**GOAL:** Edit the lines starting with the line containing "Given: Click the user avatar icon" and going on through the last line, replacing "icon" with "symbol" and leaving everything else unchanged. Give back only those edited lines.

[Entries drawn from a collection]
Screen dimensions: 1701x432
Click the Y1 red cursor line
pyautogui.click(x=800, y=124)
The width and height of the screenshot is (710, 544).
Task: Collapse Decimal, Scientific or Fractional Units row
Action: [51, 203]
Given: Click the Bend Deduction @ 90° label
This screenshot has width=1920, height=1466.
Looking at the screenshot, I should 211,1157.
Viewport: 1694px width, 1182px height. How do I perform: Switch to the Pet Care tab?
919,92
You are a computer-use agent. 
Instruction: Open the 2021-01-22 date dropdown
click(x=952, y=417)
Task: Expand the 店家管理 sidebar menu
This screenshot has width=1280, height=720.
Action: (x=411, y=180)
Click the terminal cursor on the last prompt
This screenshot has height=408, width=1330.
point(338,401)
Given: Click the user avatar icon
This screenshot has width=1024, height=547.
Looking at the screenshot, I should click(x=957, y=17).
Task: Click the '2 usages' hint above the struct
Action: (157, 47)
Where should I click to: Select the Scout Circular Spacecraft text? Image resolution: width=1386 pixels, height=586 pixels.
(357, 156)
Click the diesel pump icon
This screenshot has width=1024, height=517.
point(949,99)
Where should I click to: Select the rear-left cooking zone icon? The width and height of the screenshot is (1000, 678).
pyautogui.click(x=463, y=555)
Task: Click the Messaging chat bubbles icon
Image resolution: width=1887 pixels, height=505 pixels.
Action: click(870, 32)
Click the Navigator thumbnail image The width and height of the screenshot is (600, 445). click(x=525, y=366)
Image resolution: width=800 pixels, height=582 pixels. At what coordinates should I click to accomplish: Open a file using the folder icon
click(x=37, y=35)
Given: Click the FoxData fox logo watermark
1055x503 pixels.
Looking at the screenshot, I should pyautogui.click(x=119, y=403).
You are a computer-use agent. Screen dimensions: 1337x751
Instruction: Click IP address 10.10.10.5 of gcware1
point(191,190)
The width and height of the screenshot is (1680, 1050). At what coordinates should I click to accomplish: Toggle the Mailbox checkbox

**COMPLETED EXERCISE:**
Given: Click the user avatar symbol
This screenshot has width=1024, height=547.
Looking at the screenshot, I should click(x=957, y=17).
Task: Click the '2 usages' hint above the struct
Action: (157, 47)
Where should I click to: Select the Scout Circular Spacecraft text? Image resolution: width=1386 pixels, height=586 pixels.
(357, 156)
Click the diesel pump symbol
This screenshot has width=1024, height=517.
point(949,99)
Where should I click to: Select the rear-left cooking zone symbol? The width and height of the screenshot is (1000, 678).
pyautogui.click(x=463, y=555)
Task: Click the Messaging chat bubbles symbol
Image resolution: width=1887 pixels, height=505 pixels.
Action: click(870, 32)
Click the Navigator thumbnail image The width and height of the screenshot is (600, 445). click(x=525, y=366)
Image resolution: width=800 pixels, height=582 pixels. At what coordinates should I click to accomplish: Open a file using the folder symbol
click(x=37, y=35)
Given: Click the FoxData fox logo watermark
1055x503 pixels.
Looking at the screenshot, I should pyautogui.click(x=119, y=403).
You are a computer-use agent. Screen dimensions: 1337x751
Instruction: Click IP address 10.10.10.5 of gcware1
point(191,190)
The width and height of the screenshot is (1680, 1050). At what coordinates should I click to accomplish: Toggle the Mailbox checkbox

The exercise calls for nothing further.